== Supplied information ==
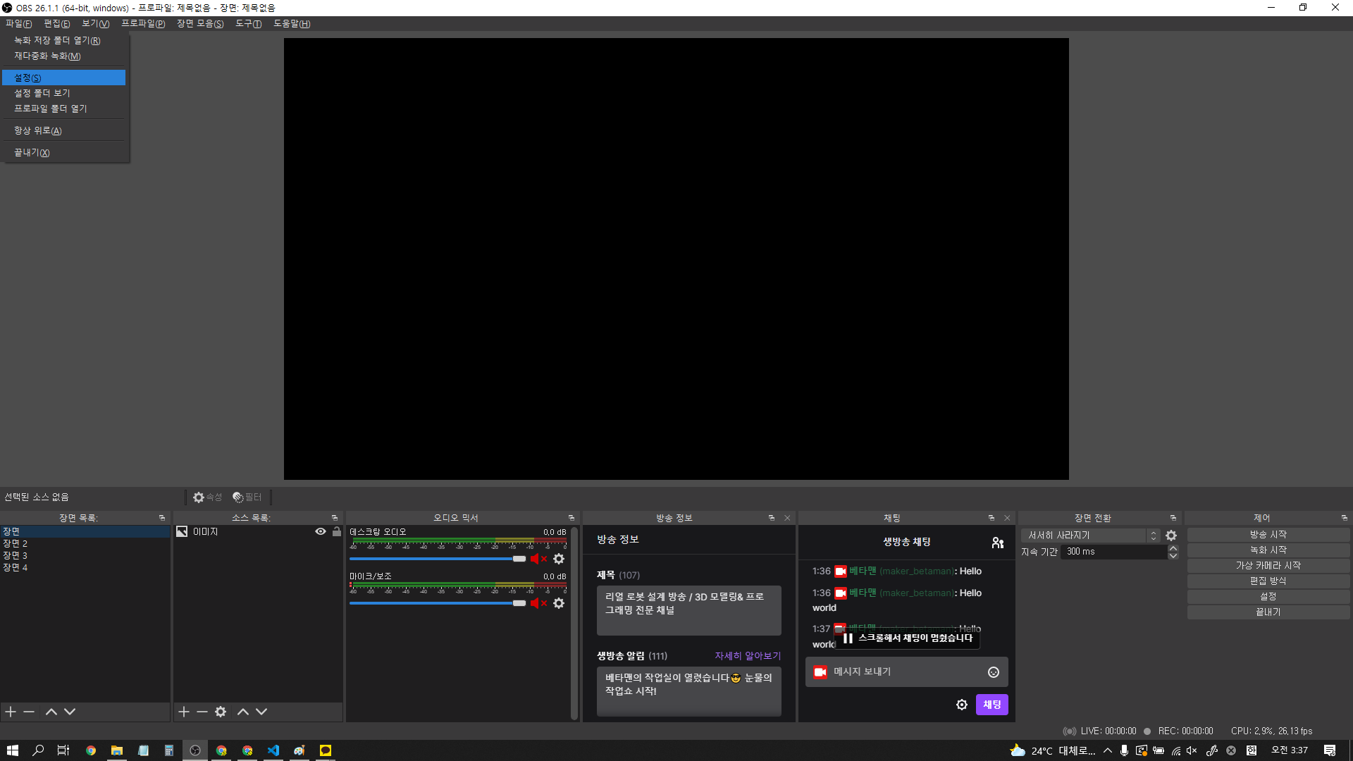Toggle visibility eye of 이미지 source
The image size is (1353, 761).
click(321, 532)
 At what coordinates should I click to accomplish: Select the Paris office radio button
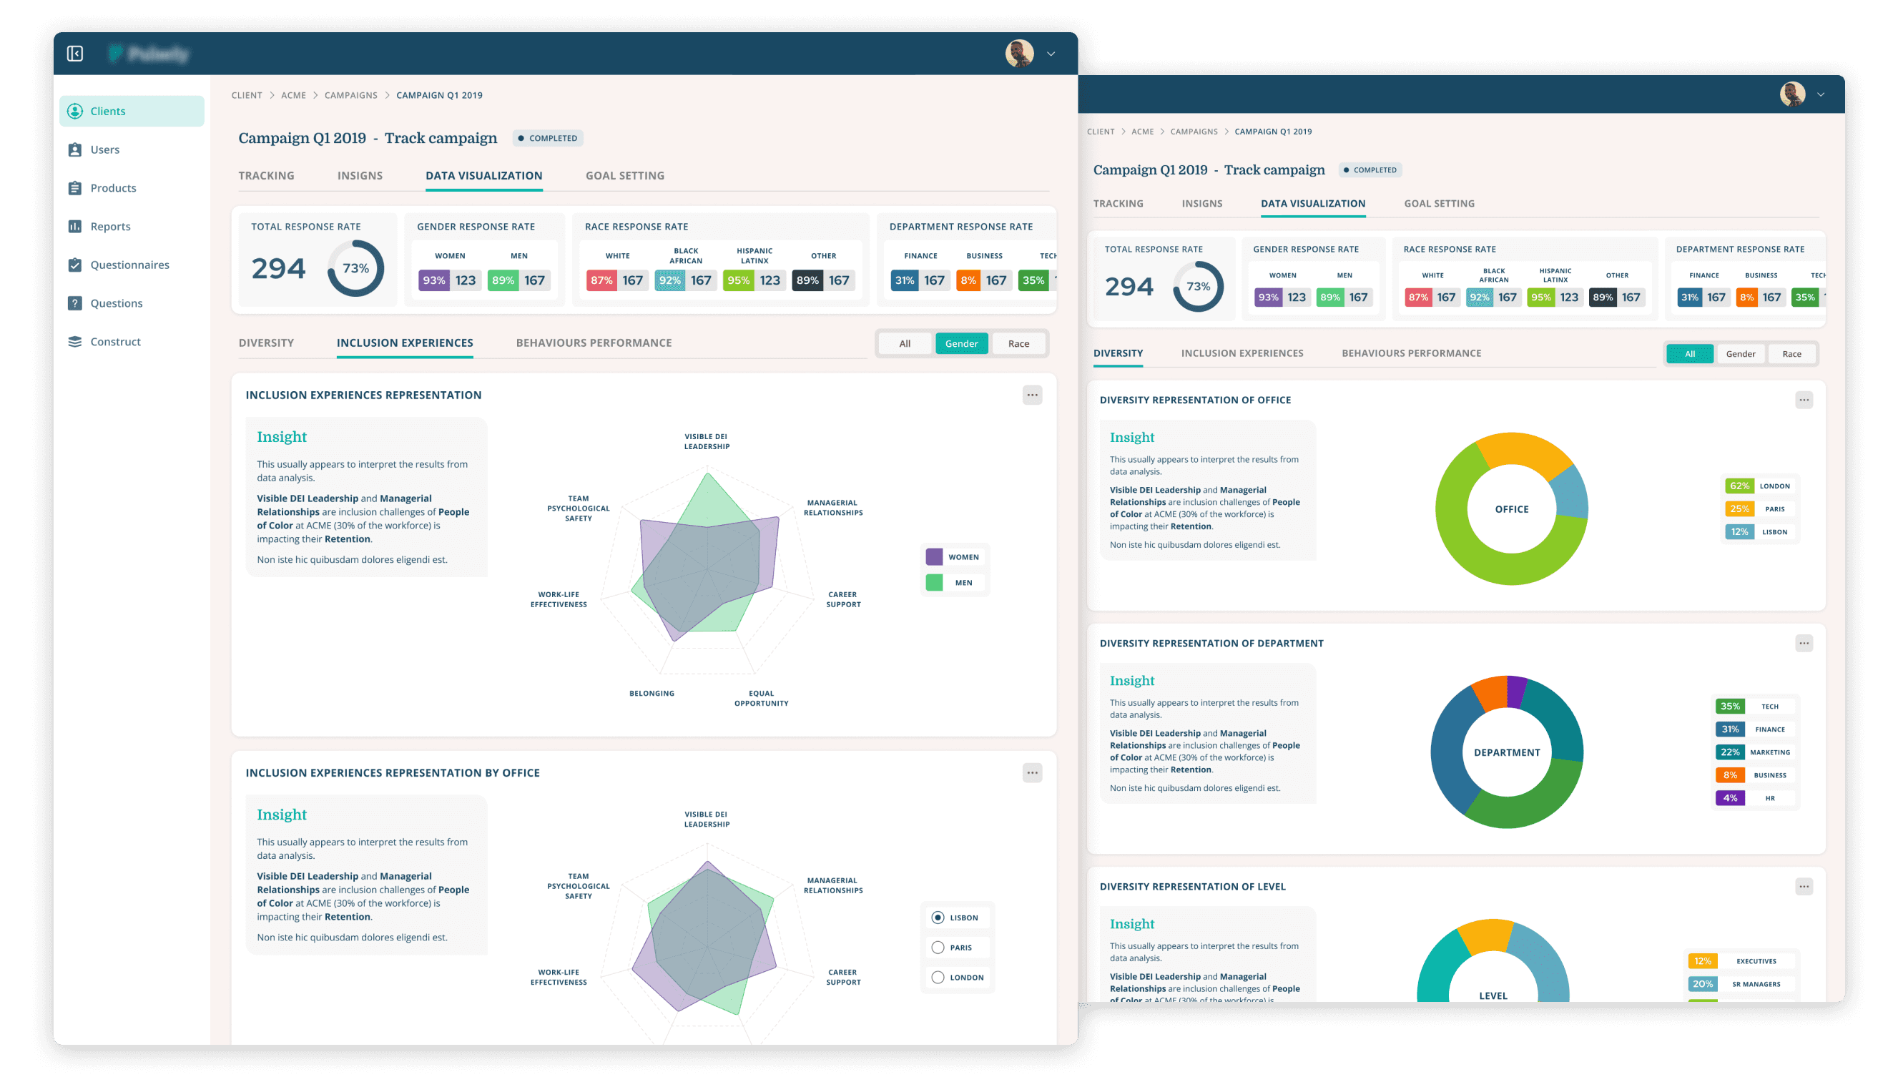tap(938, 948)
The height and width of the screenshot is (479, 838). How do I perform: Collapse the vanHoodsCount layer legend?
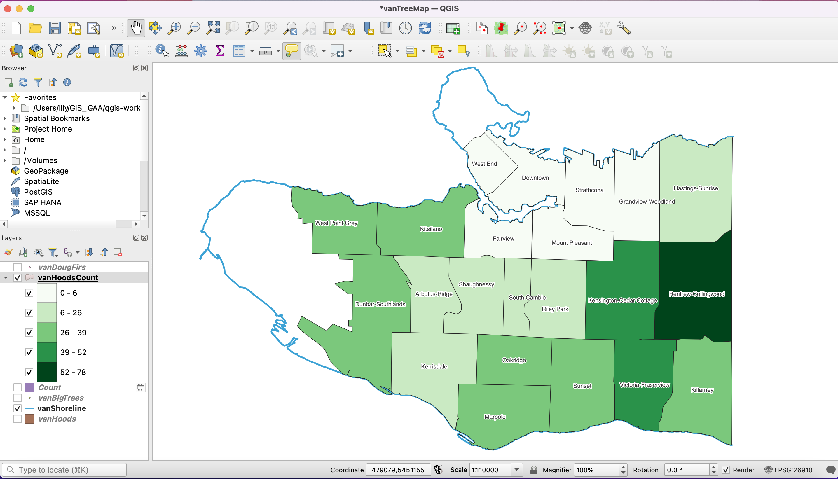[6, 278]
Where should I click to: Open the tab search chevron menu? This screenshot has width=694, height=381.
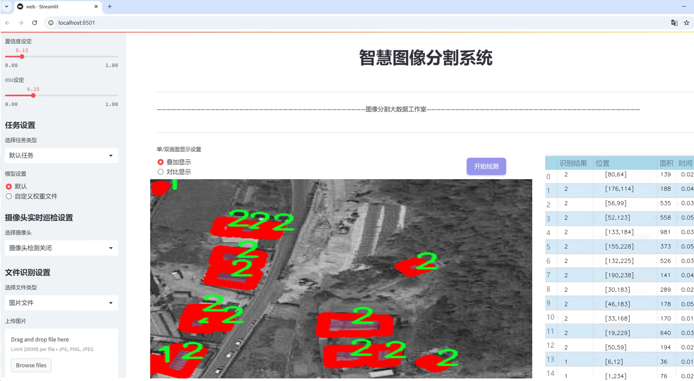[x=6, y=6]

== Required work ==
Could you return exactly the lines starting with the one that contains "The height and" and ending with the last line of the data above? Leave the pictures out.

== Output of the exercise ==
The height and width of the screenshot is (479, 838). How do I perform: Collapse the vanHoodsCount layer legend?
[6, 278]
Where should I click to: Open the tab search chevron menu? This screenshot has width=694, height=381.
[x=6, y=6]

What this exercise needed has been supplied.